Se haba en casi todos los foros de la construcción de procesos de “recuperación económica”; como si lo que teníamos en 2019 fuese loable y digno de ser defendido como parte de un proceso civilizatorio de altos vuelos.

Lo que tenemos es la decadencia, de Oriente y Occidente: el primero, atrapado en el fanatismo de Estados teológicos, o el excepcional crudo caso del autoritarismo de China; y los países occidentalizados (incluidos varios orientales), perdidos en procesos de radicalización de formas patológicas de racionalidad, que devienen en las ya mencionadas formas atroces de aparición cotidiana de la maldad.

En medio de todo esto, en nuestro México lo que tenemos es el extravío: está patente en todo momento la primacía de una lógica de pensamiento único, en un sistema político que se dirige hacia una acelerada putrefacción de las estructuras partidistas tradicionales.

Mientras en numerosos espacios se mantienen esfuerzos por mantener intactas las curvas del desarrollo, lo que tenemos enfrente es una realidad que revienta en pedazos la existencia de miles de millones que enfrentan el hambre; o que están próximos a enfrentarla debido a las malas horas que se avecinan, aun cuando terminase pronto la aventura sanguinaria que está en marcha en el corazón de Europa.

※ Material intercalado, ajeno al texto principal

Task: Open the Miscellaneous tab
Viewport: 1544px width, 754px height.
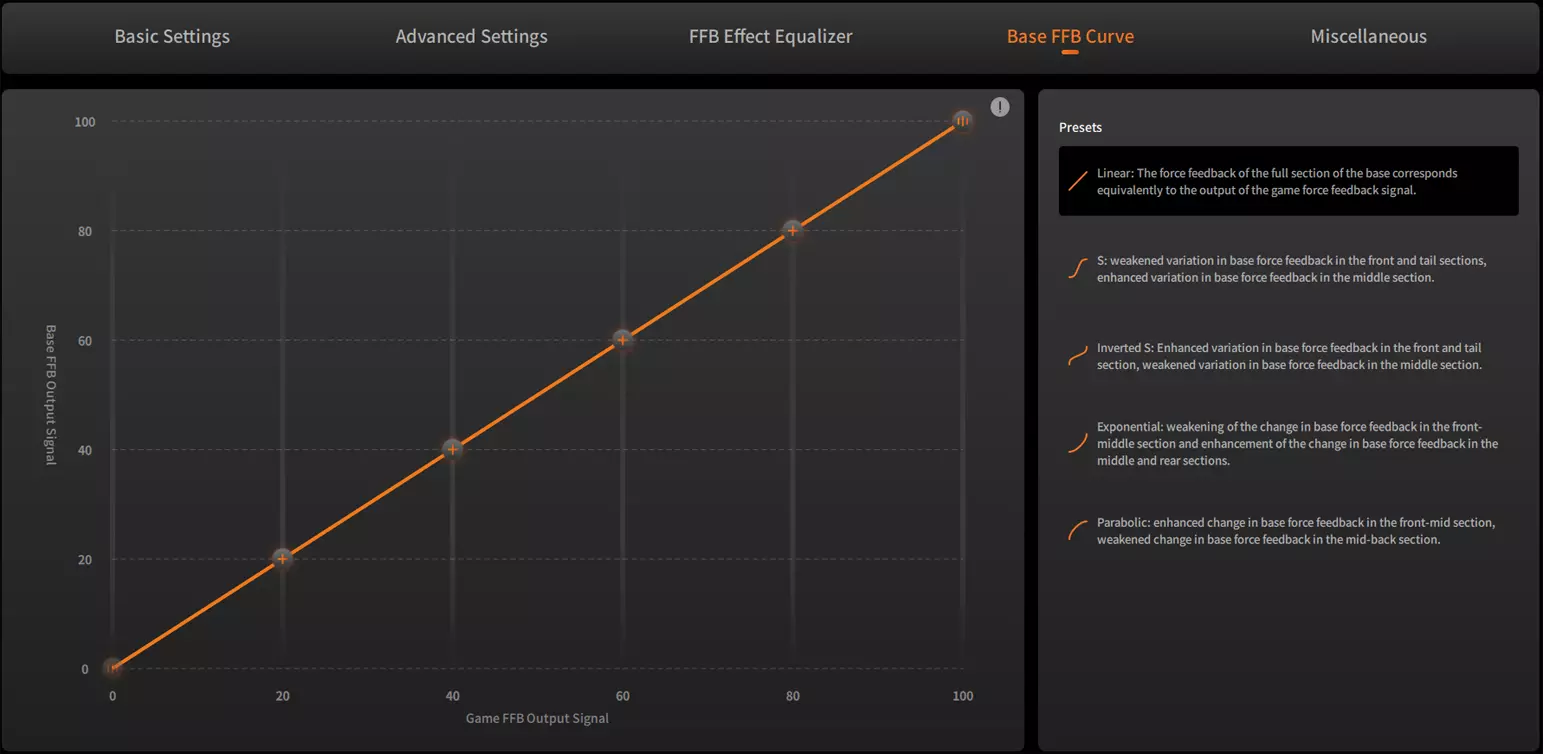Action: pos(1368,37)
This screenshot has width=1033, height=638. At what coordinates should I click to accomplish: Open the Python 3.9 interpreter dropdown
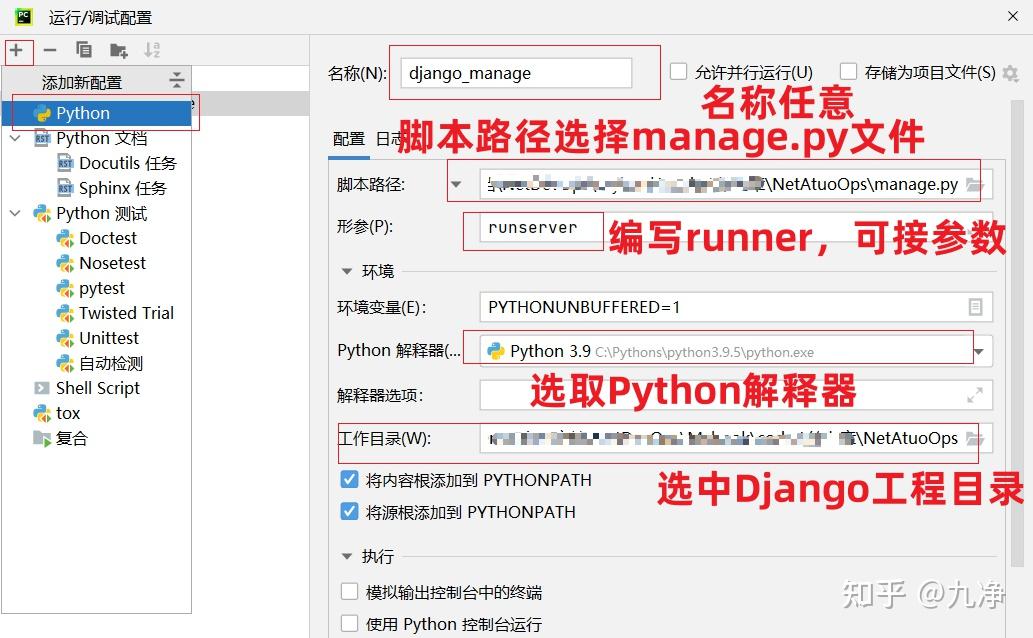click(x=977, y=350)
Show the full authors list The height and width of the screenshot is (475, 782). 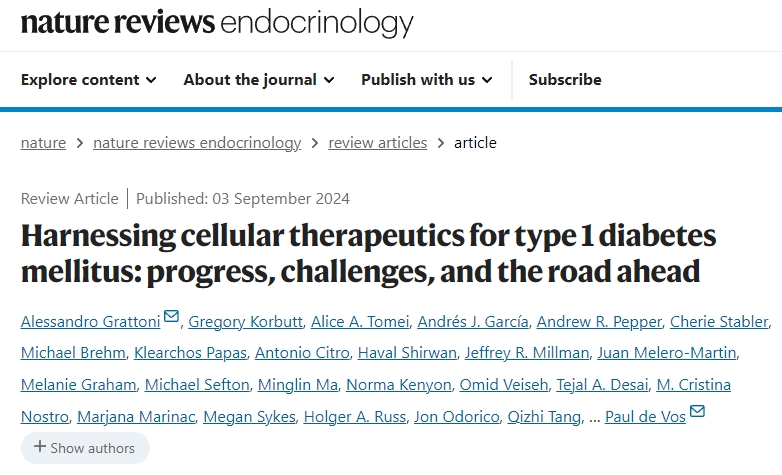click(85, 448)
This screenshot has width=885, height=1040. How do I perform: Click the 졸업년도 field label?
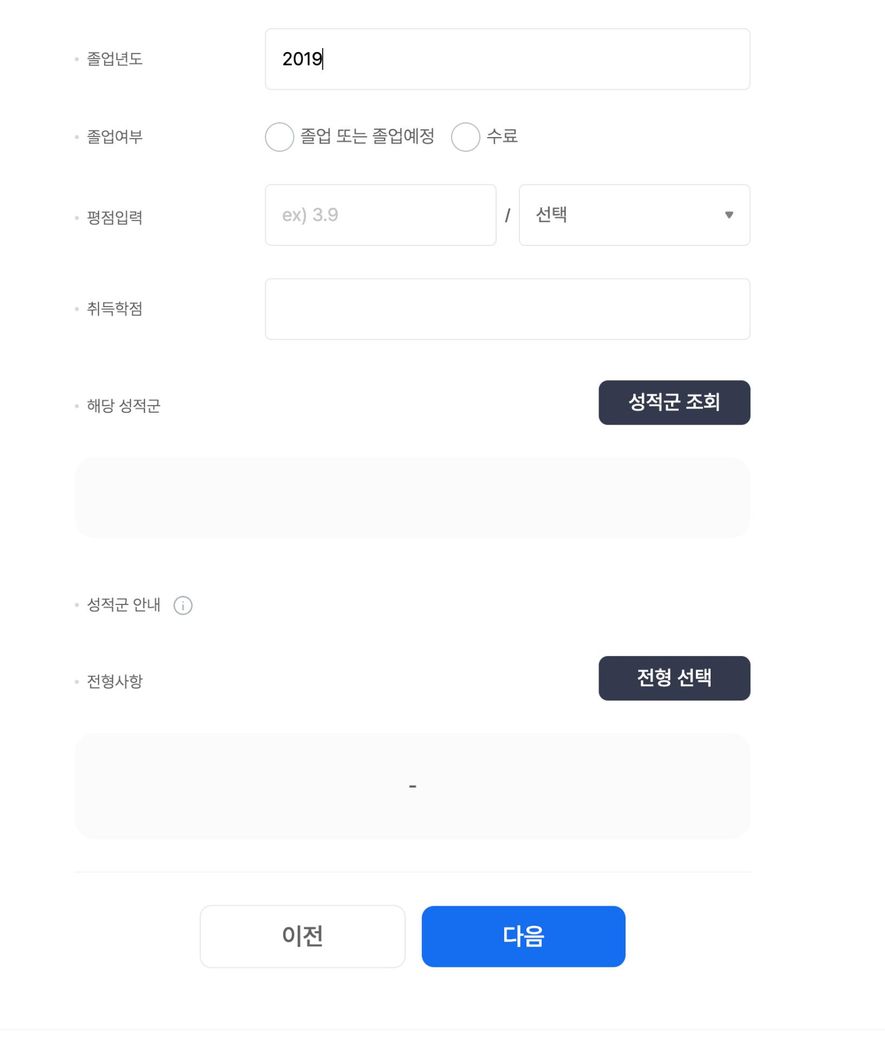coord(115,59)
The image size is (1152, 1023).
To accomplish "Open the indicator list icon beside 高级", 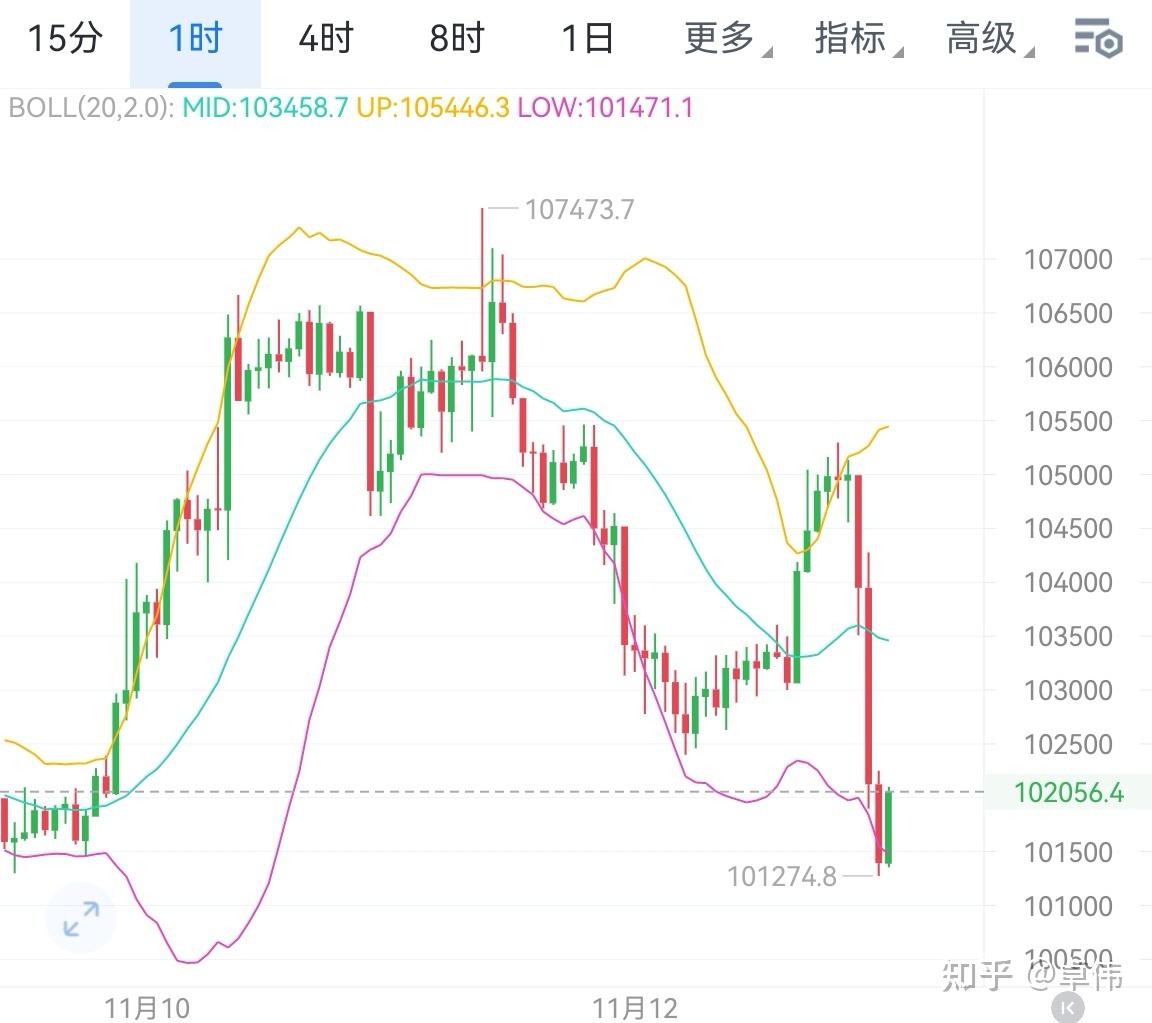I will click(1097, 40).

La cotidiana presencia de la maldad nos acecha; porque como hace varias décadas, el mal se ha banalizado; ya que se institucionalizan las formas más sutiles y eficaces del control y el poder; porque se perpetúan las lógicas de extracción y concentración de la riqueza, y porque se deja a miles de millones en la cruel indigencia.

Frente a ello, los discursos oficiales, en el ámbito internacional y nacional se repiten: “alegrémonos”, nos dicen: “cualquier pobre contemporáneo vive mejor que las “clases medias de hace 300 años”.

Así de ridícula la defensa de un régimen global de opresión, en el que las personas no están siquiera en segundo plano: la mayoría somos irrelevantes para el conjunto del poder global; y la mayoría somos prescindibles, más ahora que amenaza una posible nueva y furiosa lógica inflacionaria de alcance planetario.

Puede pensarse que las formas extremas y perversas de la maldad no son, en todo este escenario, condiciones anómalas o “fenómenos paralelos o accesorios”; cada vez más, parece confirmarse que son elementos constitutivos de su lógica interna; que lo que conocemos como el ejercicio del mal radical es inseparable de los procesos económicos y del poder, del político, y del que se ejerce en todos y cada uno de los intersticios de la vida pública y privada.

La cuestión es clara: o cambiamos radicalmente, o pronto estaremos, quizá sin posibilidades de salvación, ante el abismo del hambre, de la pobreza, del abismo climático; y debe insistirse, de la posibilidad de la extinción de la vida como la conocemos.